In this example, we define a sequential model with two dense layers that use the ReLU activation function and L2 regularization with a regularization factor of 0.01. We then define the loss function, compile the model with an optimizer and metrics, and train the model on the training data with 10 epochs and a validation set. The L2 regularization term is automatically added to the loss function during training and encourages the model to have smaller weights to reduce overfitting.

When to use L1 and L2 regularization?

L1 regularization encourages the model to have sparse weights and can be used for feature selection, while L2 regularization encourages the model to have small weights and can be used to avoid large weights in the model and simplify the model.

In some cases, a combination of L1 and L2 regularization (Elastic Net) can be used, which combines the strengths of both L1 and L2 regularization. Elastic Net regularization can be used when we want to select a subset of features while avoiding overfitting and reducing the impact of correlated features.

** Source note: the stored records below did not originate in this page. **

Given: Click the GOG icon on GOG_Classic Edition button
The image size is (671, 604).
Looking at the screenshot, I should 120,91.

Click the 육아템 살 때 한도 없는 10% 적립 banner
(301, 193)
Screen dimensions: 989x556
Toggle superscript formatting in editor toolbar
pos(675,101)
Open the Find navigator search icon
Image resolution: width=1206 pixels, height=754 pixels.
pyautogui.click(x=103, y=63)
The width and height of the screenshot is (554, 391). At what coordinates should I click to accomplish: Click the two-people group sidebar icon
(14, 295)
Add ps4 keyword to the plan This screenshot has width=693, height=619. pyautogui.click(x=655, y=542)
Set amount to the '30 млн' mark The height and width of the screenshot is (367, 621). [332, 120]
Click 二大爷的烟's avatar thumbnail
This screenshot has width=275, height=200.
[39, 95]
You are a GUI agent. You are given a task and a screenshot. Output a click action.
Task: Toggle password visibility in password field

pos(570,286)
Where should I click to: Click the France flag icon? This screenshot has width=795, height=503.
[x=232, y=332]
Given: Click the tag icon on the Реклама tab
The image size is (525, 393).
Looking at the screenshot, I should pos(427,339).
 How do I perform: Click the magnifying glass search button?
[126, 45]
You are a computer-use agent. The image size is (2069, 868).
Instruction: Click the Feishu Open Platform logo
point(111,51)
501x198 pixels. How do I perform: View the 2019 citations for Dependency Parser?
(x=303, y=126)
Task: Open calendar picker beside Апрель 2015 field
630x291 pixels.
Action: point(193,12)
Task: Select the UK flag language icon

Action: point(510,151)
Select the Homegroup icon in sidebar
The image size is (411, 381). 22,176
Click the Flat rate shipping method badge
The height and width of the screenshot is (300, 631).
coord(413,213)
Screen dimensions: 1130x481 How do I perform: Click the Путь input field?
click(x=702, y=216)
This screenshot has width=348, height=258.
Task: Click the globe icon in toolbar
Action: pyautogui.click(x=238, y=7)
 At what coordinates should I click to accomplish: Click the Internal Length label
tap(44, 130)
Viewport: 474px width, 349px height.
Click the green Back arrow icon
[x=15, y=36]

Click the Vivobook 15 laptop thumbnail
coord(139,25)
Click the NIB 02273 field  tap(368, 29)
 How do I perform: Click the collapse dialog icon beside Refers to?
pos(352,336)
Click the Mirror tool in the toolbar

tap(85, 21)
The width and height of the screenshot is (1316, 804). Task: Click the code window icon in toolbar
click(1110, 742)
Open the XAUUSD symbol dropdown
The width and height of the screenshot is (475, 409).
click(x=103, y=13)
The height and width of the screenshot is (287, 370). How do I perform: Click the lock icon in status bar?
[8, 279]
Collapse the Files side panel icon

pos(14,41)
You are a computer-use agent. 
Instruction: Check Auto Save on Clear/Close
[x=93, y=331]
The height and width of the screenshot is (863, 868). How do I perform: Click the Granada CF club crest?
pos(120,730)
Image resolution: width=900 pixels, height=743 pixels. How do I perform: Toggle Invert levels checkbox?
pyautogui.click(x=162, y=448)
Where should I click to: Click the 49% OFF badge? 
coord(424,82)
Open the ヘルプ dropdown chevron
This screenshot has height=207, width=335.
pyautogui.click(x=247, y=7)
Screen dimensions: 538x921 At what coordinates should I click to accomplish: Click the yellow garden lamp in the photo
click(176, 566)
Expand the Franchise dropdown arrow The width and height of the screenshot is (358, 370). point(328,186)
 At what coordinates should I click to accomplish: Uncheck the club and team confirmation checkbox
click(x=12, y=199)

In summary, the choice of regularization technique depends on the specific problem and the characteristics of the data. In general, if we expect that only a few features are important, L1 regularization should be used. If we expect that all the features are somewhat important, L2 regularization should be used. If we are uncertain about the importance of features, Elastic Net regularization can be used. It is also important to tune the regularization parameter to find the optimal balance between model complexity and overfitting.